TASK DESCRIPTION => Rewrite the section of the passage on South Asian life in America that opens with "When I read" and closes with "for your family.", swapping "article" for "essay".

GIVEN TEXT =>
◇ ◇ ◇ ◇ ◇ ◇ ◇
The South Asian community in America has the possibility of living the best of both worlds. Two of your most cherished values (closeness of extended family, spirituality), are values that, believe it or not, are also old-fashioned, traditional American values. They are also values that the modern thinking American knows to be fundamentally important. Some Americans have embraced ISKCON, for example, and other spiritual leaders and groups, and many, many more have read Deepak Chopra and practiced yoga and meditation.
When I read your article, I worried about the tone of it. While you seemed to see all this, you seemed also to be sinking in the mire, accepting the lifestyle of striving for success at the expense of realizing the love for your family.
◇ ◇ ◇ ◇ ◇ ◇ ◇
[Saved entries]
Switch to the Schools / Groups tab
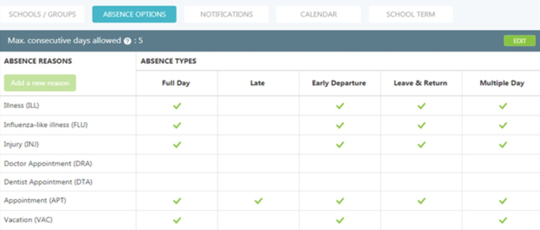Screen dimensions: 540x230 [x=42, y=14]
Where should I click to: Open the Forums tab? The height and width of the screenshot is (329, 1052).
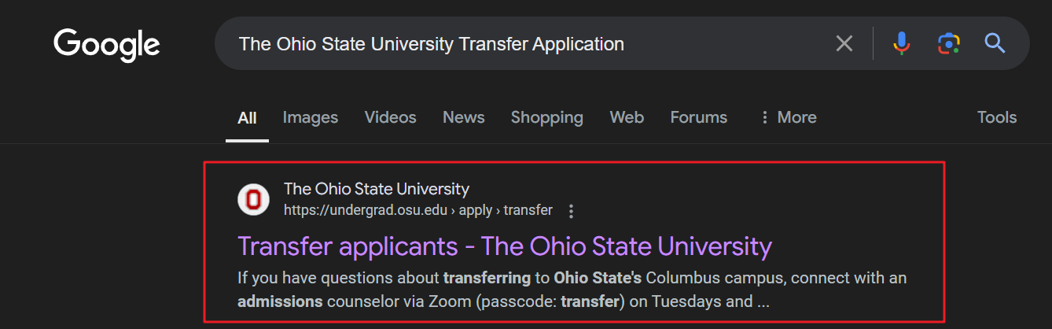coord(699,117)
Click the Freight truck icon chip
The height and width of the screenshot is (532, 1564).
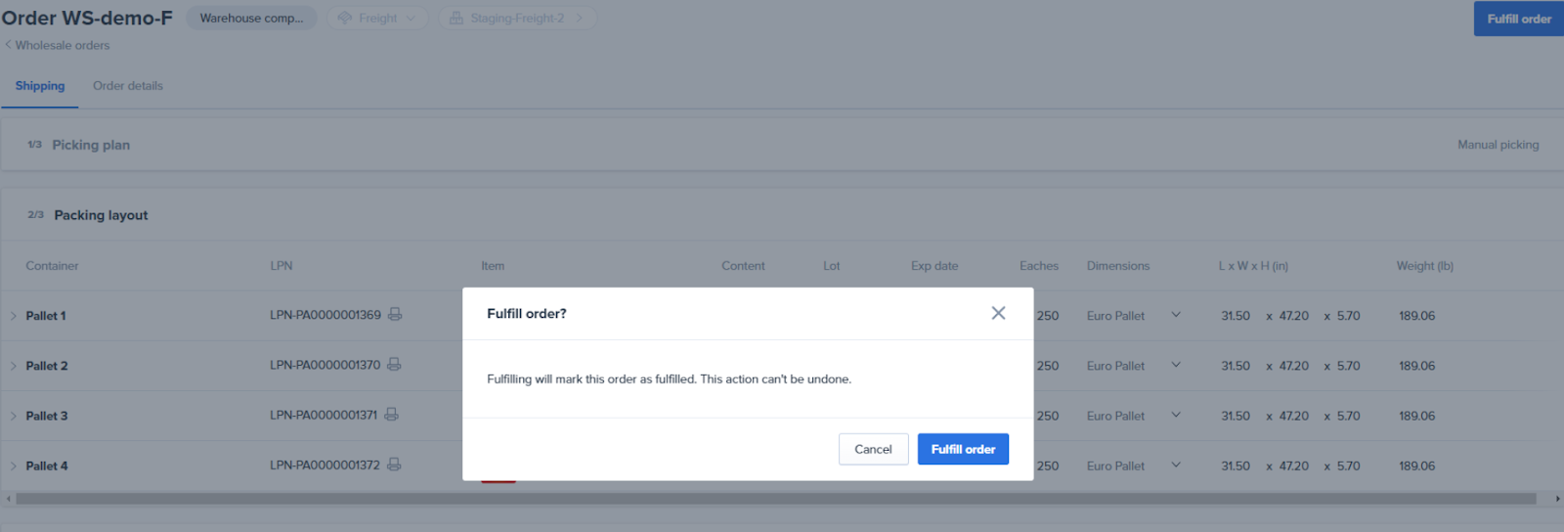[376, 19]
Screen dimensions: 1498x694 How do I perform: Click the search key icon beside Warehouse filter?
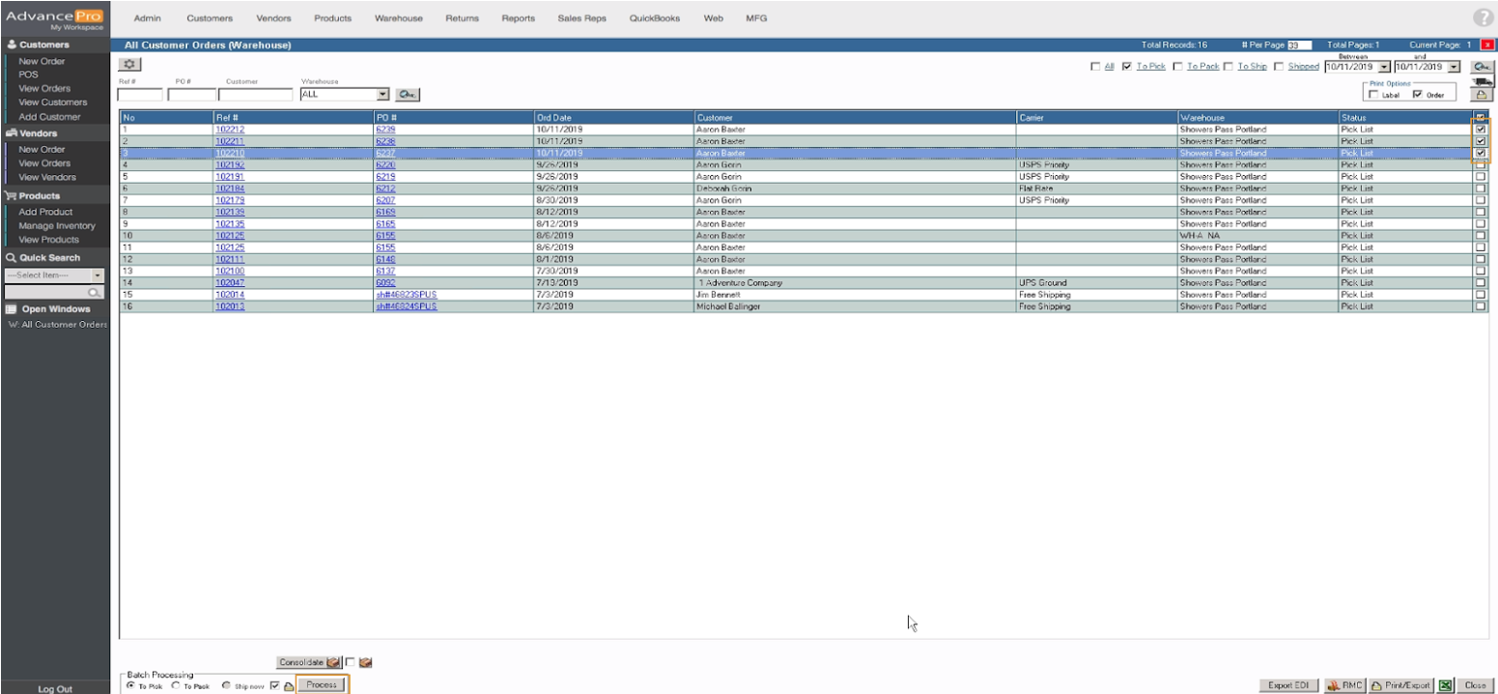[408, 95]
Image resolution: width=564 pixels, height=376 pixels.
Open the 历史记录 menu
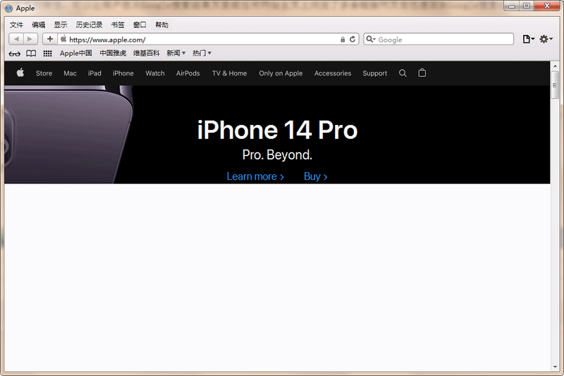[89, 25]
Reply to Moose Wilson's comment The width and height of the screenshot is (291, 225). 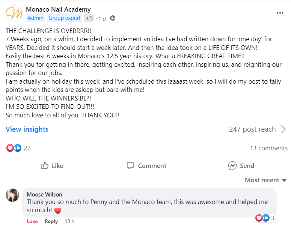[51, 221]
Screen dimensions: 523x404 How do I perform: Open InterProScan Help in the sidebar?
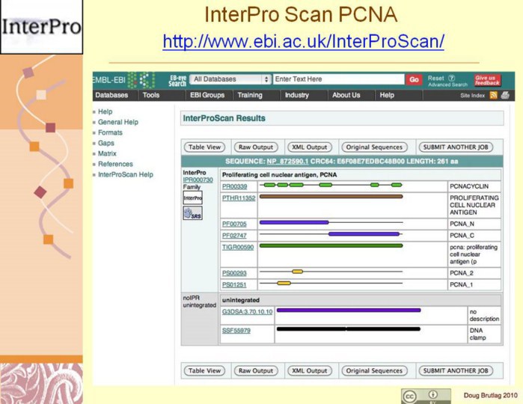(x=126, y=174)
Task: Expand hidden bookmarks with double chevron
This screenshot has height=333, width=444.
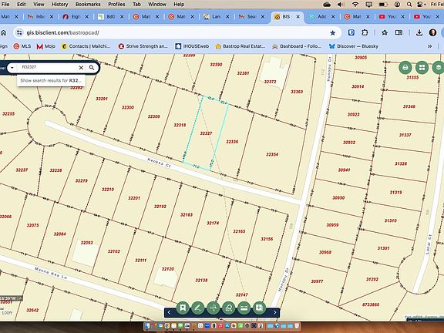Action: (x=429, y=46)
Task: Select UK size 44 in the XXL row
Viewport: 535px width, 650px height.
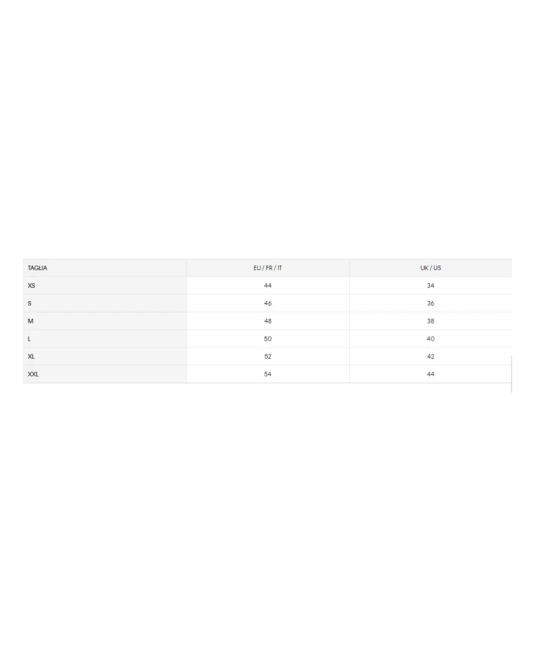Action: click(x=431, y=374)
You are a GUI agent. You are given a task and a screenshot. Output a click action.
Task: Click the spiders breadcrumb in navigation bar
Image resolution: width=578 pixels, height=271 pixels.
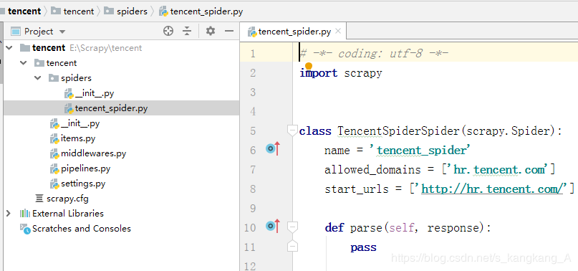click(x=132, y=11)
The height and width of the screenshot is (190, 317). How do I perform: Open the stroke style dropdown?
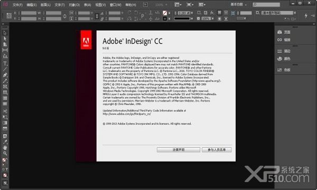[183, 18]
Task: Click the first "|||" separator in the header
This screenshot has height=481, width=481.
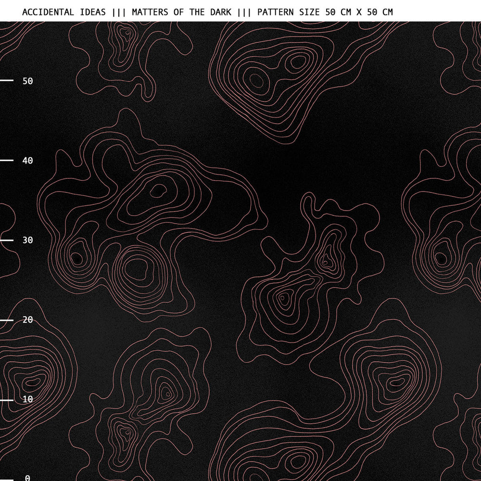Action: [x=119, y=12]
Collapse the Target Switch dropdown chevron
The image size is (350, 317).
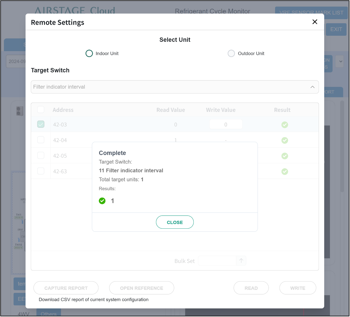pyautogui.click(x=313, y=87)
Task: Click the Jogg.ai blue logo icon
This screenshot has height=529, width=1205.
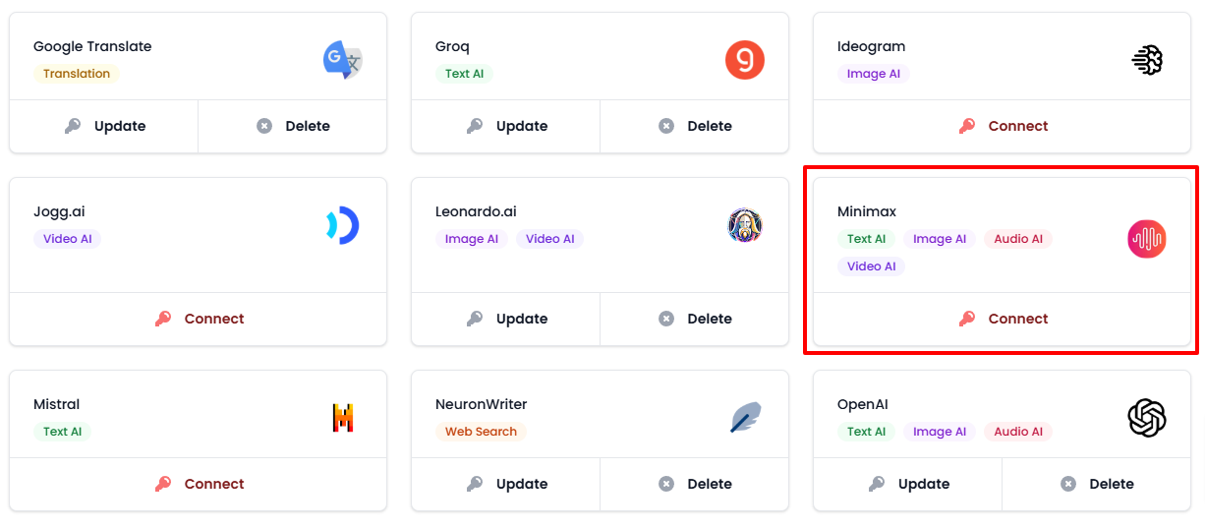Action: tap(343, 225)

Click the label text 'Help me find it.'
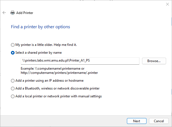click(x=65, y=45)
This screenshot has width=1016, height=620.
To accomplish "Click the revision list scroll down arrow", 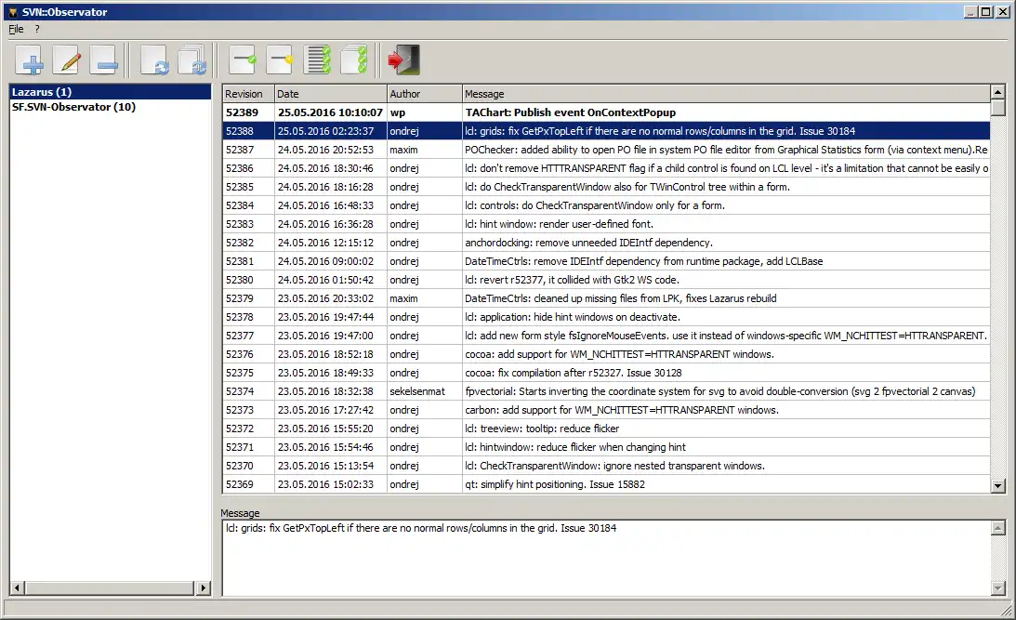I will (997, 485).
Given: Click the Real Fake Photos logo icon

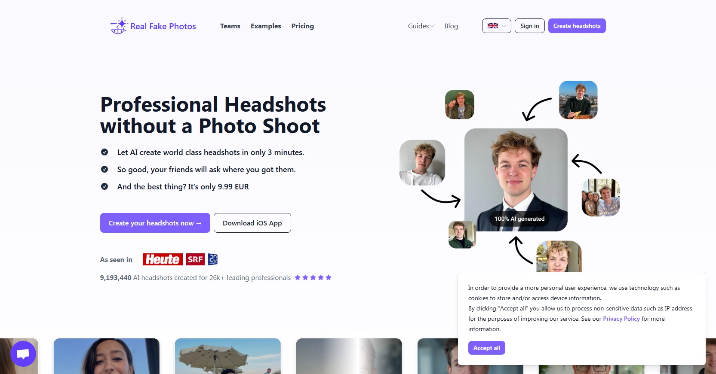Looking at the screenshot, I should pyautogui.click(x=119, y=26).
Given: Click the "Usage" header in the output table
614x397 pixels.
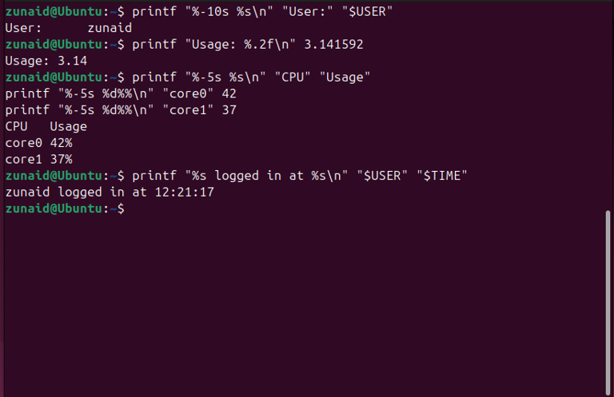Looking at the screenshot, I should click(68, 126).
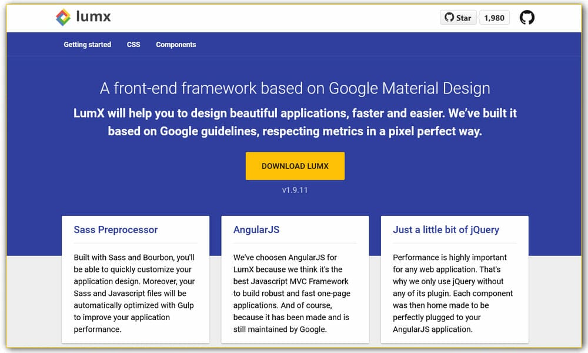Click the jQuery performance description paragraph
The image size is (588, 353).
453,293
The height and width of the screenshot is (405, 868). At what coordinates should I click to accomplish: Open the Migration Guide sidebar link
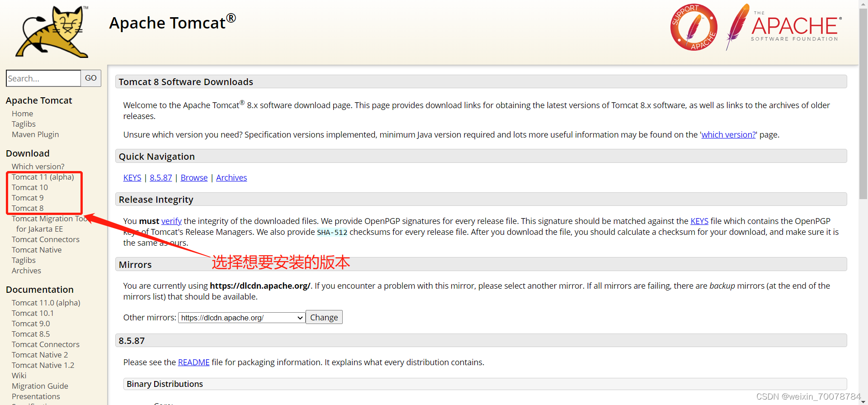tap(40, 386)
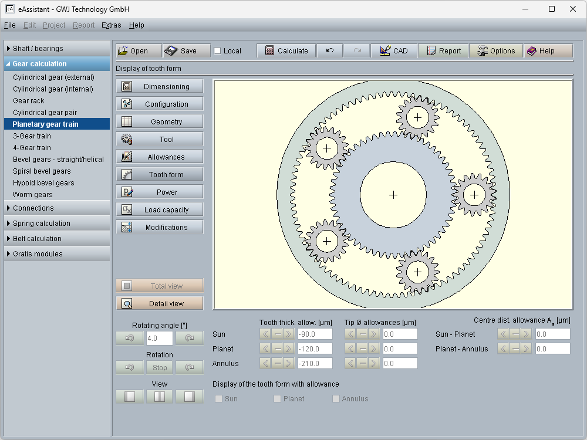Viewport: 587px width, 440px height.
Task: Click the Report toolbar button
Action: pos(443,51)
◇ ◇ ◇ ◇ ◇ ◇ ◇
RESULT BELOW =>
When I read your essay, I worried about the tone of it. While you seemed to see all this, you seemed also to be sinking in the mire, accepting the lifestyle of striving for success at the expense of realizing the love for your family.